Clearly, education authorities should ensure that their senior executives (as a director of education referred to his headteachers) are appropriately challenged and supported. But if real change is to be achieved, heads themselves have a role to play. They may perceive they are expected to be tireless and in possession of a superhuman capacity for work, but changing their working practices - using the talent and leadership strength in their schools - would deliver immediate benefits.
While it may be true that the buck stops with heads, to take sole responsibility for every task and outcome is counter-productive for them, as well as their schools. As in any organisation, the most effective form of leadership is one which not only delegates tasks to the right people, but creates clear accountability for their delivery.
Sharing accountabilities, where individual staff accept responsibility for a particular task, would ease the burden. And fewer senior teachers would be exposed to the kind of work which falls under the head's remit.

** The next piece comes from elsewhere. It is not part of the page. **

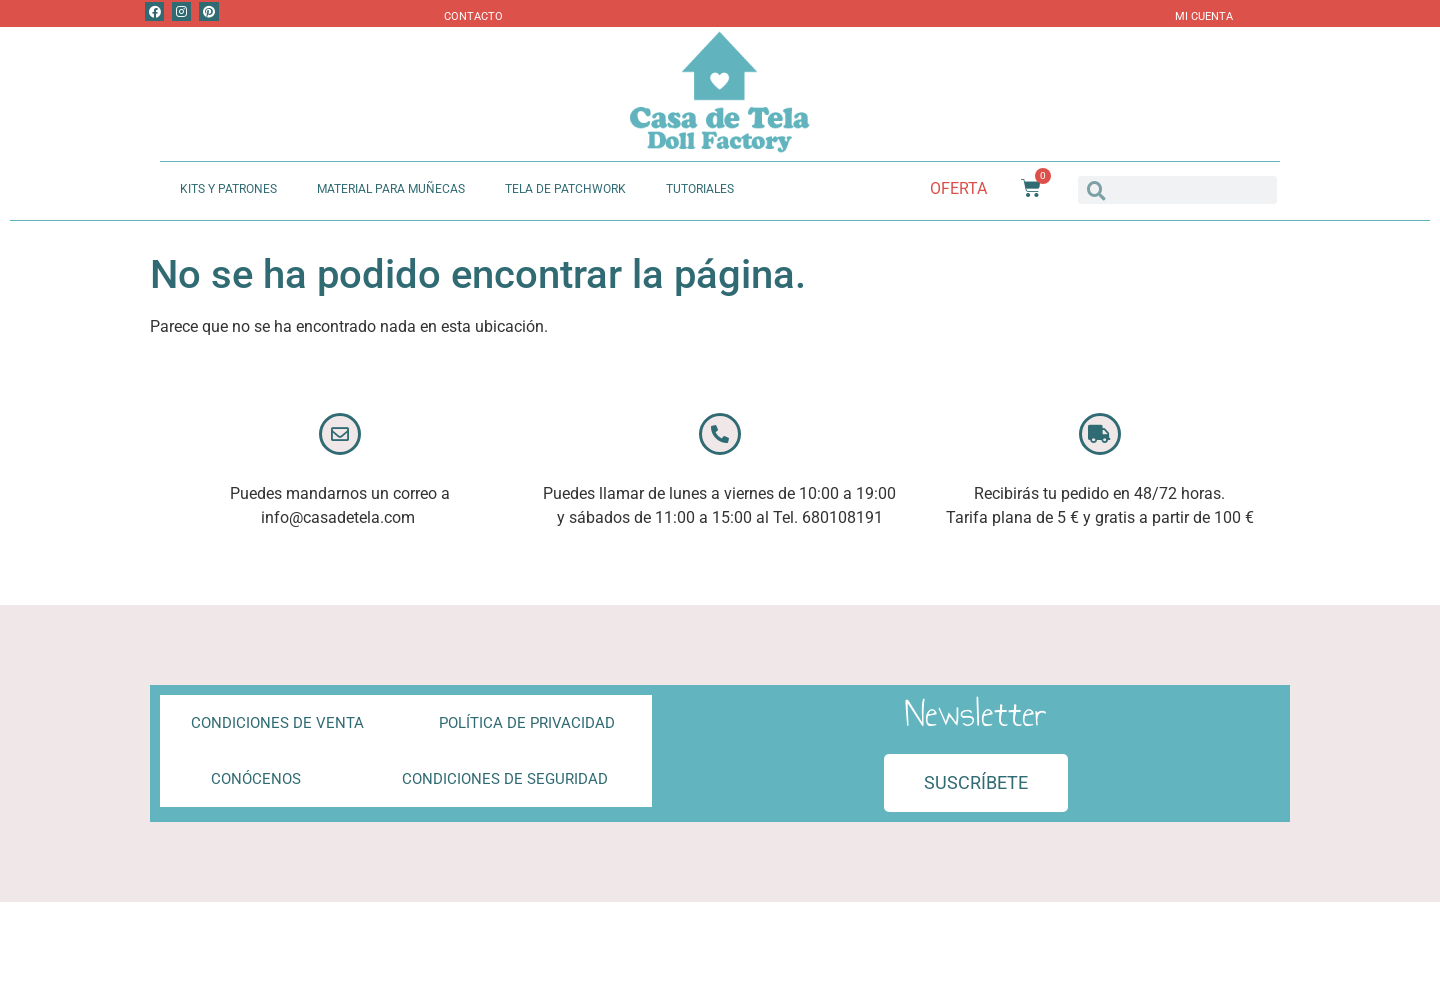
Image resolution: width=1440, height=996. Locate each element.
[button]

Heads are often appointed on the basis that they were fantastic classroom teachers, which isn't the same as being a fantastic leader. Private companies have cottoned on to this, and many have good processes for spotting leadership potential among employees.
They identify good leadership behaviours and develop future leaders against these benchmarks. The same approach is needed in schools, but what exactly is expected of a good head needs further clarity. For example, the Standard for Headship says that "headteachers model their commitment to learning for life as the school's 'leading learner'". More helpful would be a description of the behaviours and outcomes which would satisfy this.
Those with leadership potential should be exposed to challenges and opportunities slightly beyond their day jobs, accompanied by the necessary resources and support, to prepare them for leading a school.
This works on three counts. It provides a stream of future leaders with relevant experience who shouldn't feel as though they've been thrown in at the deep end; it offers career progression and motivation for those coming up through the ranks more quickly than would otherwise be possible; and, by giving teachers greater understanding and experience of the responsibilities of headship, it increases the likelihood they will believe they can and should do it.
Teaching will then, truly, become a lifelong career.
Anne Pearson works with the Hay Group management consultancy and is a former primary head in Scotland.